Dataset excerpts:

-=-=-=-=-

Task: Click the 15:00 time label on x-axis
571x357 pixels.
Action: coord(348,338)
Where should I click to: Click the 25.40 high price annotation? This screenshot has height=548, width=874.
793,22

-=-=-=-=-

### What to work on
Precisely the line with "Where should I" and the lines after it, up to the last line of the entries above, are to be reproduced, and nothing more.

### Written answer
Where should I click to: Click the 25.40 high price annotation? This screenshot has height=548, width=874.
793,22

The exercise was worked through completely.